* Directions
- 1) In the passage on China's sacred mountains, list each kind of forest that makes up the lush environment of Mt. Omei.
- 2) Answer these questions using the passage on China's sacred mountains:
(a) Who starred in The Shaolin Temple (1982)?
(b) How high above sea level is the summit of Omeishan?
(c) What two meanings does "Hua" have in ancient Chinese?

The original Henan Shaolin Temple at Songhan has been the setting for many motion pictures and television shows, including The Shaolin Temple (1982), starring Jet Li, and the Kung Fu TV series (1972-75), starring David Carradine.

Omeishan 峨嵋山

(pinyin – Emei shan)

Location: Sichaun Province

Latitude/Longitude: 29° 31.4’N/103° 20.2’E

Elevation: 10,150 ft MSL

Omei Mountain (Mt. Emei) – is located near Chengdu in Sichuan province. Omeishan is considered one of China’s most sacred mountains, with a religious history that began centuries before Songshan. The spiritual essence of Mt. Omei is inspired by its mystical atmosphere, characterized by the blanket of clouds and fog that frequently shrouds the mountain’s lush environment of fern, bamboo, palm, and pine forests. It is said that when the clouds reveal the top of the mountain, it is like a beautiful maiden slowly revealing her face. That is why Omei is called, by some people, “Beautiful Eyebrow Mountain”, and others refer to it as the “Great White Mountain”.  The summit is 10,150 ft above sea level. The morning sun occasionally casts the shadow of mountain peak pilgrims onto the cloud deck surrounding the peak. Their shadow can be ringed in a rainbow halo, locally called “Buddha Light”. It is an atmospheric phenomenon known scientifically as an anticorona or glory, which is commonly observed by aircraft pilots.

BaiMei Daosin, the White Eye-browed Monk, is a legendary character in Chinese martial arts. It is said his skills made him virtually indestructible. BaiMei is a legendary abbot of Omeishan.

On Mt. Omei, diverse species of plants, animals and insects coexist. Chinese physicians found long ago that the lush environment of Omeishan was home to a host of plants that could be used for healing and nutritional purposes. 

Currently, the monasteries on Mt. Omei focus mainly on the practice of Buddhism and restoration of the rich heritage of this majestic mountain. At Omeishan, monastic life today is in a period of spiritual growth for the Buddhist monks, and a period of reconstruction for mountain temples and historic treasures. 

Huashan 華山

Location: Shaanxi Province

Latitude/Longitude: 34° 28.7’N/110° 04.7’E

Elevation: 7086 ft MSL

The formidable white granite Hua Mountain is located in Shaanxi Province, east of Xian, north of the ChinLing mountain range and south of the Yellow River. Hua means “magnificent” and “flower” in ancient Chinese. Huashan is commonly called “Lotus Mountain” as its peaks are arranged like the petals of a flower.

A block of data

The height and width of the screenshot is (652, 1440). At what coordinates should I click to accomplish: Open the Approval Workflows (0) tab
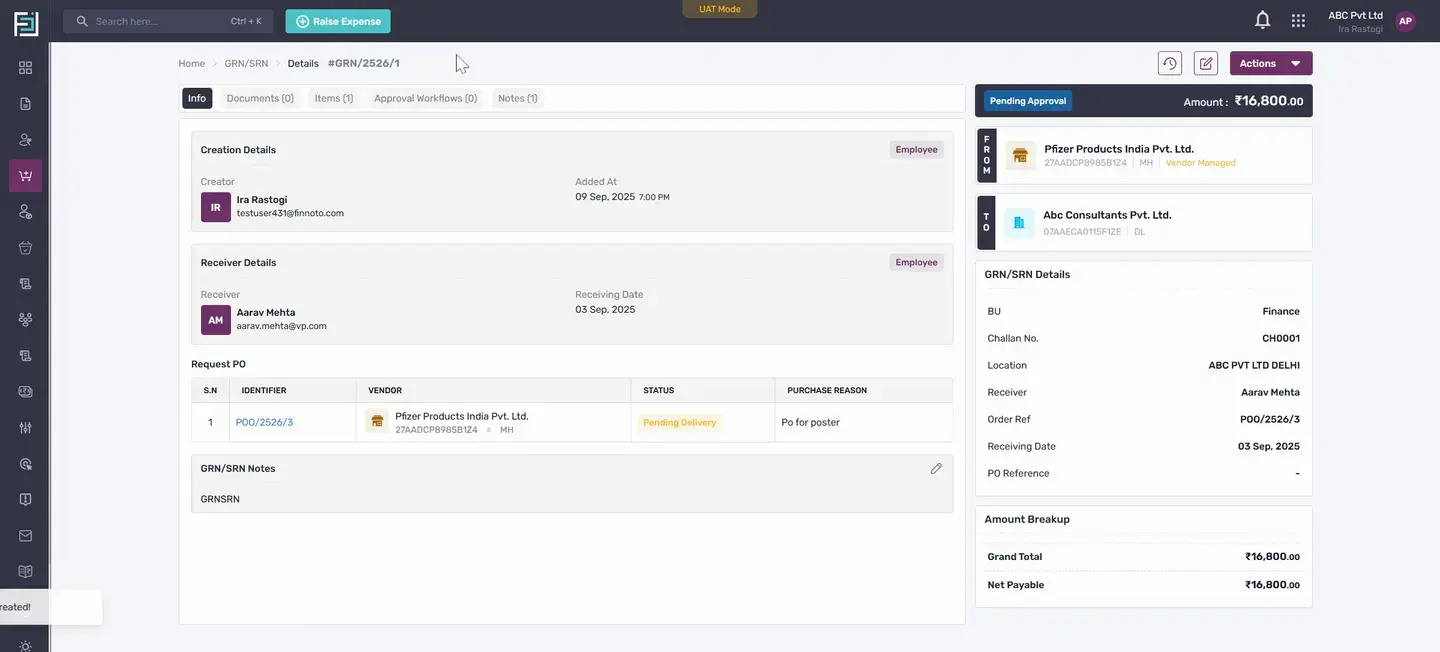[x=425, y=98]
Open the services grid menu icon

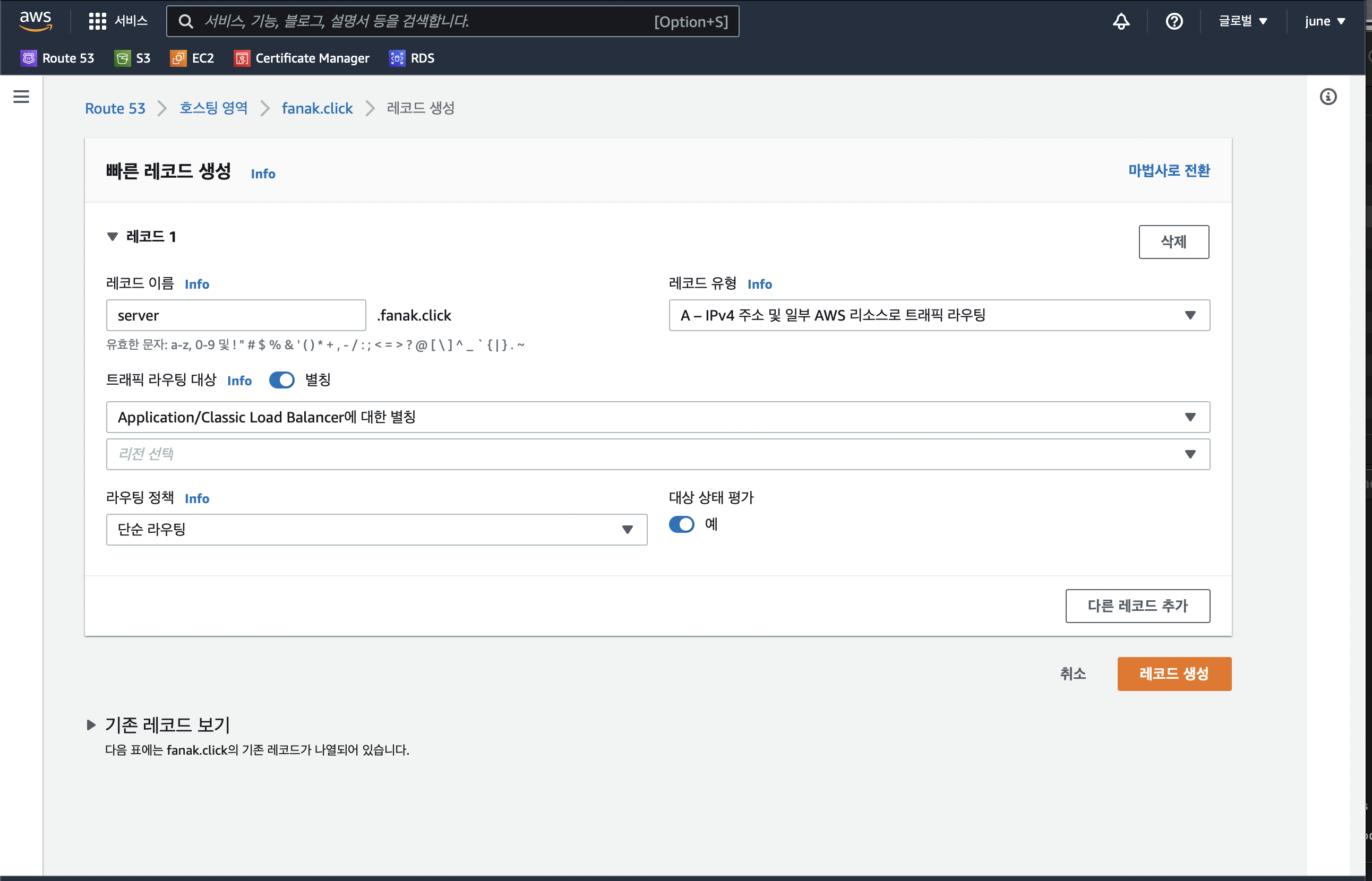(97, 21)
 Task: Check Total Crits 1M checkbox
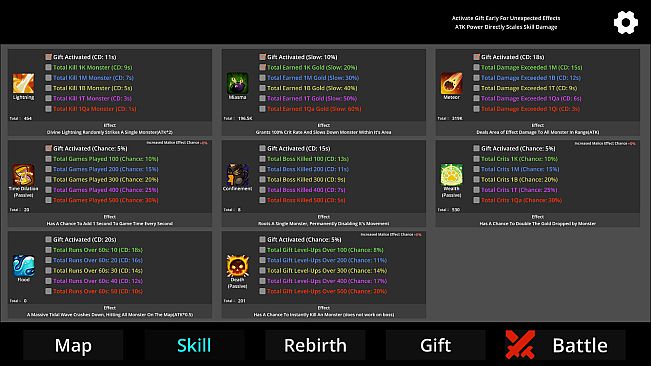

* Answers for this exercise
- 1) Fern, bamboo, palm, pine

- 2)
(a) Jet Li
(b) 10,150 ft
(c) "Magnificent" and "flower"